Exercise prompt: Repeat the stretch of entries below from the line with "Given: Open the Apr end month dropdown" through the line with "The width and". Include both ends and add nothing.

Task material:
-*-
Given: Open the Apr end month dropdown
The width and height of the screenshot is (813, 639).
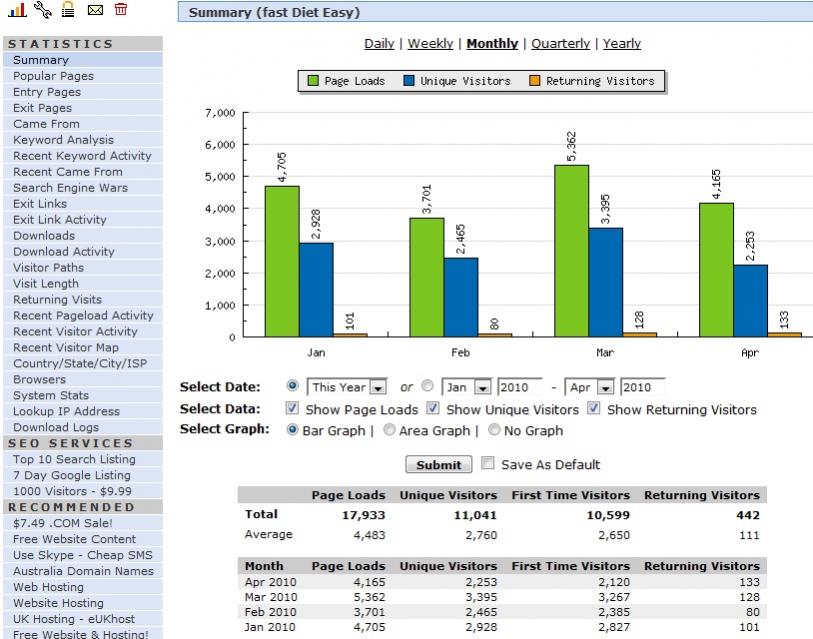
-*-
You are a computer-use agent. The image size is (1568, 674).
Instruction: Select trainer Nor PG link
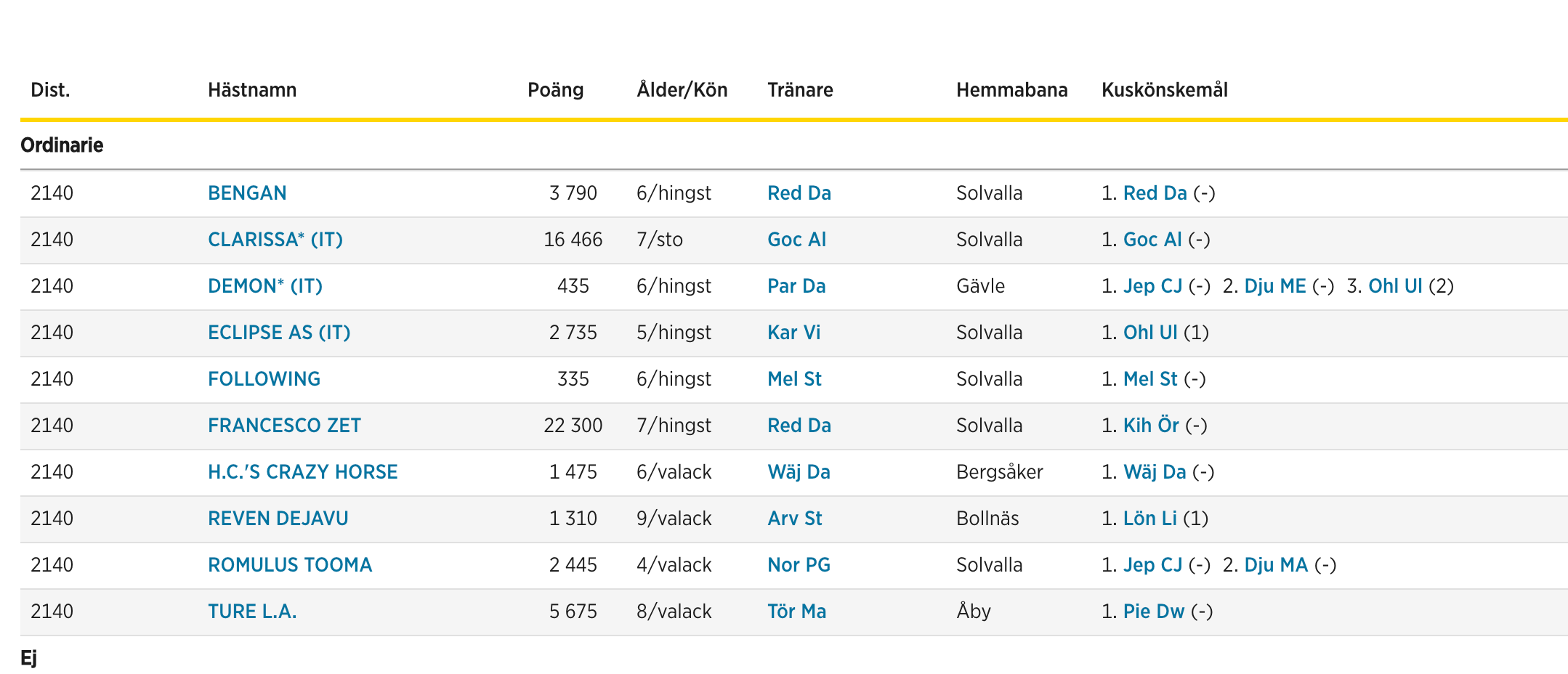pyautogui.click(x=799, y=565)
-*-
Response for this exercise:
Given: Open the Apr end month dropdown
The width and height of the screenshot is (813, 639).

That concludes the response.